Additionally, performance tests are included that apply
specific routines of Scaffold Generator to the whole COCONUT database.
Test resources
The test resources folder at path src\test\resources\ contains MDL MOL files of 23 test molecules used to
illustrate the basic functionalities of Scaffold Generator. They are imported in multiple test methods and the results
saved as image files in respective molecule-specific output folders.
An SD file of the COCONUT database to run the performance tests, is
not included in the repository (see below).

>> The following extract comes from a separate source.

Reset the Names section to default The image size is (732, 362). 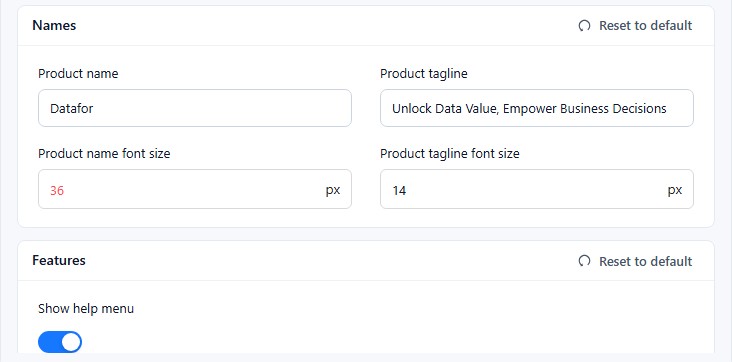point(635,26)
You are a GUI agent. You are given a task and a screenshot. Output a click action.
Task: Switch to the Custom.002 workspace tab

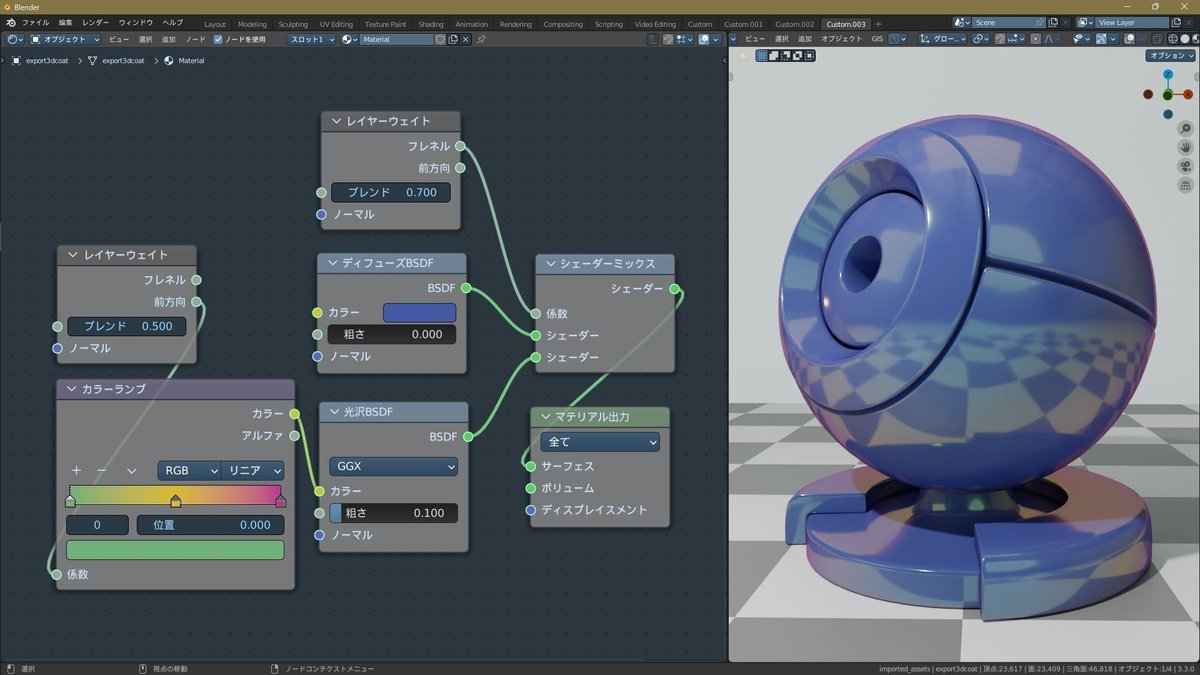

All molecules used in the test methods imported from SMILES codes are also compiled in a separate file named SGTest_SMILES.txt
in the ScaffoldGenerator folder.
Performance Test CMD Application
The folder ScaffoldGenerator\PerformanceTestCMDApp contains the executable JAVA archive ScaffoldGenerator-jar-with-dependencies.jar. It can be executed from the command-line (command: java -jar) to do a performance snapshot of Scaffold Generator's scaling behaviour for a growing number of input molecules. It requires two command-line arguments:
- file name of an SDF located in the same directory as the JAR (not given)
- integer number specifying into how many equally-sized bins the data set should be split in the analysis.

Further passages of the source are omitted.